> **Task prompt**
Give back all of the records, exactly and completely.

[Exercise data Boundary: Start]

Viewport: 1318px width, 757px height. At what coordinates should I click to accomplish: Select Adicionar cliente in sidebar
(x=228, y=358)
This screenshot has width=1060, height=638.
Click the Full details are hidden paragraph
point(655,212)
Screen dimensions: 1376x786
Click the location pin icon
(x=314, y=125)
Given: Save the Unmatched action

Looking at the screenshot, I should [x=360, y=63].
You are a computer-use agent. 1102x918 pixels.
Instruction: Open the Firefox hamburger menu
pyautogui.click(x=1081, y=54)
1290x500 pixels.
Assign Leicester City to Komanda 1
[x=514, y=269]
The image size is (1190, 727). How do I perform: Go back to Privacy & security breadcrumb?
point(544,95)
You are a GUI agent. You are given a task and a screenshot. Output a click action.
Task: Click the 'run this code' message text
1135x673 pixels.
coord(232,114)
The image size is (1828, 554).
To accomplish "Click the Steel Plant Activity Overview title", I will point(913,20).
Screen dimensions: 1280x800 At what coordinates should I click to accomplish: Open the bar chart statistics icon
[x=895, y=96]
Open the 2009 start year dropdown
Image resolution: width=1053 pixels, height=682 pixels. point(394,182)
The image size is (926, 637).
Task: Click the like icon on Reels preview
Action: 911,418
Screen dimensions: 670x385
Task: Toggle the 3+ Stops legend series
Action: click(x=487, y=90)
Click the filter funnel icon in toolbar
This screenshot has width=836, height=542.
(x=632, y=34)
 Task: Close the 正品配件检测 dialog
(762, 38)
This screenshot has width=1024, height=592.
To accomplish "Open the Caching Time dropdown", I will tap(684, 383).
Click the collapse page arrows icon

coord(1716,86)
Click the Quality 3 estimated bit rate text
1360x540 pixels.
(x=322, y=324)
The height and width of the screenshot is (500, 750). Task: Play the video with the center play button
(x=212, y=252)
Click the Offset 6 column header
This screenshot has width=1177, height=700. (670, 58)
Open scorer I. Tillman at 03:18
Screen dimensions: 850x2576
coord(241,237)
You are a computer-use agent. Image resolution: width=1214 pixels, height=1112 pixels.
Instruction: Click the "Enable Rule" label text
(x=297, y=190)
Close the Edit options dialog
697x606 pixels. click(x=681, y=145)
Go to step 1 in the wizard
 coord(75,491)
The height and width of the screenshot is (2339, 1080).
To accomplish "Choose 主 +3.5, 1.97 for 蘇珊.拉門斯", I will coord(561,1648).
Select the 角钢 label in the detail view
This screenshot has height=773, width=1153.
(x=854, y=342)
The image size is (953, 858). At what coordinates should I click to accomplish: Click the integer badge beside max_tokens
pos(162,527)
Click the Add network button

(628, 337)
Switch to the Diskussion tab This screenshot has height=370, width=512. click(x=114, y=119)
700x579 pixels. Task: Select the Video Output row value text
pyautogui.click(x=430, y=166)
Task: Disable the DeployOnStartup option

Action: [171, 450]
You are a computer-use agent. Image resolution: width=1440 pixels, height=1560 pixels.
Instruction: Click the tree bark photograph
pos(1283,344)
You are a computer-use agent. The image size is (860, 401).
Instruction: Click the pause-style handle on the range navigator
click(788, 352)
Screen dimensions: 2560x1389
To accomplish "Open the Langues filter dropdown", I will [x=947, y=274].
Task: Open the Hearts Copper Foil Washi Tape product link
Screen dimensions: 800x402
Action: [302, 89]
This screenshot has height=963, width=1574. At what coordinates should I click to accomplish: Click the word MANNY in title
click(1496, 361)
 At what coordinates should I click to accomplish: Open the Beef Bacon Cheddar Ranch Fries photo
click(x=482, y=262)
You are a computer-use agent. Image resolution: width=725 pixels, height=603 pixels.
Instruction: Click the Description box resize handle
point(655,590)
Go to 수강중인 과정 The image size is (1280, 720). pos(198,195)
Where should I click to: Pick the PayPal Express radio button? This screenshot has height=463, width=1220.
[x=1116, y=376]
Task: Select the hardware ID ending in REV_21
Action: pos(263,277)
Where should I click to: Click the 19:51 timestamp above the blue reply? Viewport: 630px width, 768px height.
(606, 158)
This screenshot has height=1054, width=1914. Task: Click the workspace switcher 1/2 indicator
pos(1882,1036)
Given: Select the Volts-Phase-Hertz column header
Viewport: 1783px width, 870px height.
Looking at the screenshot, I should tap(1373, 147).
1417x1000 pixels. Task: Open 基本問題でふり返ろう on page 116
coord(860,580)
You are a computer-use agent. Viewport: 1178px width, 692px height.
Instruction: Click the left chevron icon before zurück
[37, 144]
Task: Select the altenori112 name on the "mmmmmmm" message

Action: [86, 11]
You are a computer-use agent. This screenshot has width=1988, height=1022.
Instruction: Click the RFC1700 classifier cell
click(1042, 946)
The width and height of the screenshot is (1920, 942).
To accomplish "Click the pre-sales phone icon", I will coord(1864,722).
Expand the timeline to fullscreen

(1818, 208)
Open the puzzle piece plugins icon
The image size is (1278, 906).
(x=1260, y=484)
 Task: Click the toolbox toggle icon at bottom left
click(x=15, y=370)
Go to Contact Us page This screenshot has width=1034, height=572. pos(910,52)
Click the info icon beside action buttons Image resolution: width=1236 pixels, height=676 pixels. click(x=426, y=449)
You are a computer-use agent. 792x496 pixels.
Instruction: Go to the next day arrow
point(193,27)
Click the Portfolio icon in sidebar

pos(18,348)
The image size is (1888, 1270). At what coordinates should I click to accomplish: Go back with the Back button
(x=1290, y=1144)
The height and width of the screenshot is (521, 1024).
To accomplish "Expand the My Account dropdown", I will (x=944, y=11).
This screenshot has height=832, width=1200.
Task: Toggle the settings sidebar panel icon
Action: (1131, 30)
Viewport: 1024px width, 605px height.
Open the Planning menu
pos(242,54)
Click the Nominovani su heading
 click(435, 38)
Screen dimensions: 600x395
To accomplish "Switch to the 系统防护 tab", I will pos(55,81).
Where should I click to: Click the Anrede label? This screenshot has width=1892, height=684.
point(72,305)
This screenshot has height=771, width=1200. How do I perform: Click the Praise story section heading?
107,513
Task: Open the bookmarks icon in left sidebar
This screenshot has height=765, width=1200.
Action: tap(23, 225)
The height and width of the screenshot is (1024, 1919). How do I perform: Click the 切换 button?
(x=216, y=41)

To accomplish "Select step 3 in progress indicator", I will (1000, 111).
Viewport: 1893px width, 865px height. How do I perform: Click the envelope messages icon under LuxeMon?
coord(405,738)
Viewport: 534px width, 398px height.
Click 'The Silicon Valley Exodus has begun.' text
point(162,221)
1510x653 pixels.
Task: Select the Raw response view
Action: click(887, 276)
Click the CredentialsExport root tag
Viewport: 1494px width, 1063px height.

[Exercise data Boundary: End]

> **Exercise result**
Viewport: 1318px width, 757px height. At what coordinates should I click to accomplish: Select Adicionar cliente in sidebar
(x=228, y=358)
This screenshot has width=1060, height=638.
Click the Full details are hidden paragraph
point(655,212)
Screen dimensions: 1376x786
Click the location pin icon
(x=314, y=125)
Given: Save the Unmatched action

Looking at the screenshot, I should [x=360, y=63].
You are a computer-use agent. 1102x918 pixels.
Instruction: Open the Firefox hamburger menu
pyautogui.click(x=1081, y=54)
1290x500 pixels.
Assign Leicester City to Komanda 1
[x=514, y=269]
The image size is (1190, 727). How do I perform: Go back to Privacy & security breadcrumb?
point(544,95)
You are a GUI agent. You are given a task and a screenshot. Output a click action.
Task: Click the 'run this code' message text
1135x673 pixels.
coord(232,114)
The image size is (1828, 554).
To accomplish "Click the Steel Plant Activity Overview title", I will point(913,20).
Screen dimensions: 1280x800 At what coordinates should I click to accomplish: Open the bar chart statistics icon
[x=895, y=96]
Open the 2009 start year dropdown
Image resolution: width=1053 pixels, height=682 pixels. point(394,182)
The image size is (926, 637).
Task: Click the like icon on Reels preview
Action: 911,418
Screen dimensions: 670x385
Task: Toggle the 3+ Stops legend series
Action: click(x=487, y=90)
Click the filter funnel icon in toolbar
This screenshot has width=836, height=542.
(x=632, y=34)
 Task: Close the 正品配件检测 dialog
(762, 38)
This screenshot has width=1024, height=592.
To accomplish "Open the Caching Time dropdown", I will tap(684, 383).
Click the collapse page arrows icon

coord(1716,86)
Click the Quality 3 estimated bit rate text
1360x540 pixels.
(x=322, y=324)
The height and width of the screenshot is (500, 750). Task: Play the video with the center play button
(x=212, y=252)
Click the Offset 6 column header
This screenshot has width=1177, height=700. (670, 58)
Open scorer I. Tillman at 03:18
Screen dimensions: 850x2576
coord(241,237)
You are a computer-use agent. Image resolution: width=1214 pixels, height=1112 pixels.
Instruction: Click the "Enable Rule" label text
(x=297, y=190)
Close the Edit options dialog
697x606 pixels. click(x=681, y=145)
Go to step 1 in the wizard
 coord(75,491)
The height and width of the screenshot is (2339, 1080).
To accomplish "Choose 主 +3.5, 1.97 for 蘇珊.拉門斯", I will coord(561,1648).
Select the 角钢 label in the detail view
This screenshot has height=773, width=1153.
(x=854, y=342)
The image size is (953, 858). At what coordinates should I click to accomplish: Click the integer badge beside max_tokens
pos(162,527)
Click the Add network button

(628, 337)
Switch to the Diskussion tab This screenshot has height=370, width=512. click(x=114, y=119)
700x579 pixels. Task: Select the Video Output row value text
pyautogui.click(x=430, y=166)
Task: Disable the DeployOnStartup option

Action: [171, 450]
You are a computer-use agent. Image resolution: width=1440 pixels, height=1560 pixels.
Instruction: Click the tree bark photograph
pos(1283,344)
You are a computer-use agent. The image size is (860, 401).
Instruction: Click the pause-style handle on the range navigator
click(788, 352)
Screen dimensions: 2560x1389
To accomplish "Open the Langues filter dropdown", I will [x=947, y=274].
Task: Open the Hearts Copper Foil Washi Tape product link
Screen dimensions: 800x402
Action: [302, 89]
This screenshot has height=963, width=1574. At what coordinates should I click to accomplish: Click the word MANNY in title
click(1496, 361)
 At what coordinates should I click to accomplish: Open the Beef Bacon Cheddar Ranch Fries photo
click(x=482, y=262)
You are a computer-use agent. Image resolution: width=725 pixels, height=603 pixels.
Instruction: Click the Description box resize handle
point(655,590)
Go to 수강중인 과정 The image size is (1280, 720). pos(198,195)
Where should I click to: Pick the PayPal Express radio button? This screenshot has height=463, width=1220.
[x=1116, y=376]
Task: Select the hardware ID ending in REV_21
Action: pos(263,277)
Where should I click to: Click the 19:51 timestamp above the blue reply? Viewport: 630px width, 768px height.
(606, 158)
This screenshot has height=1054, width=1914. Task: Click the workspace switcher 1/2 indicator
pos(1882,1036)
Given: Select the Volts-Phase-Hertz column header
Viewport: 1783px width, 870px height.
Looking at the screenshot, I should tap(1373, 147).
1417x1000 pixels. Task: Open 基本問題でふり返ろう on page 116
coord(860,580)
You are a computer-use agent. Viewport: 1178px width, 692px height.
Instruction: Click the left chevron icon before zurück
[37, 144]
Task: Select the altenori112 name on the "mmmmmmm" message

Action: [86, 11]
You are a computer-use agent. This screenshot has width=1988, height=1022.
Instruction: Click the RFC1700 classifier cell
click(1042, 946)
The width and height of the screenshot is (1920, 942).
To accomplish "Click the pre-sales phone icon", I will coord(1864,722).
Expand the timeline to fullscreen

(1818, 208)
Open the puzzle piece plugins icon
The image size is (1278, 906).
(x=1260, y=484)
 Task: Click the toolbox toggle icon at bottom left
click(x=15, y=370)
Go to Contact Us page This screenshot has width=1034, height=572. pos(910,52)
Click the info icon beside action buttons Image resolution: width=1236 pixels, height=676 pixels. click(x=426, y=449)
You are a computer-use agent. 792x496 pixels.
Instruction: Go to the next day arrow
point(193,27)
Click the Portfolio icon in sidebar

pos(18,348)
The image size is (1888, 1270). At what coordinates should I click to accomplish: Go back with the Back button
(x=1290, y=1144)
The height and width of the screenshot is (521, 1024).
To accomplish "Expand the My Account dropdown", I will (x=944, y=11).
This screenshot has height=832, width=1200.
Task: Toggle the settings sidebar panel icon
Action: (1131, 30)
Viewport: 1024px width, 605px height.
Open the Planning menu
pos(242,54)
Click the Nominovani su heading
 click(435, 38)
Screen dimensions: 600x395
To accomplish "Switch to the 系统防护 tab", I will pos(55,81).
Where should I click to: Click the Anrede label? This screenshot has width=1892, height=684.
point(72,305)
This screenshot has height=771, width=1200. How do I perform: Click the Praise story section heading?
107,513
Task: Open the bookmarks icon in left sidebar
This screenshot has height=765, width=1200.
Action: tap(23, 225)
The height and width of the screenshot is (1024, 1919). How do I perform: Click the 切换 button?
(x=216, y=41)

To accomplish "Select step 3 in progress indicator", I will (1000, 111).
Viewport: 1893px width, 865px height. How do I perform: Click the envelope messages icon under LuxeMon?
coord(405,738)
Viewport: 534px width, 398px height.
Click 'The Silicon Valley Exodus has begun.' text
point(162,221)
1510x653 pixels.
Task: Select the Raw response view
Action: click(887, 276)
Click the CredentialsExport root tag
Viewport: 1494px width, 1063px height.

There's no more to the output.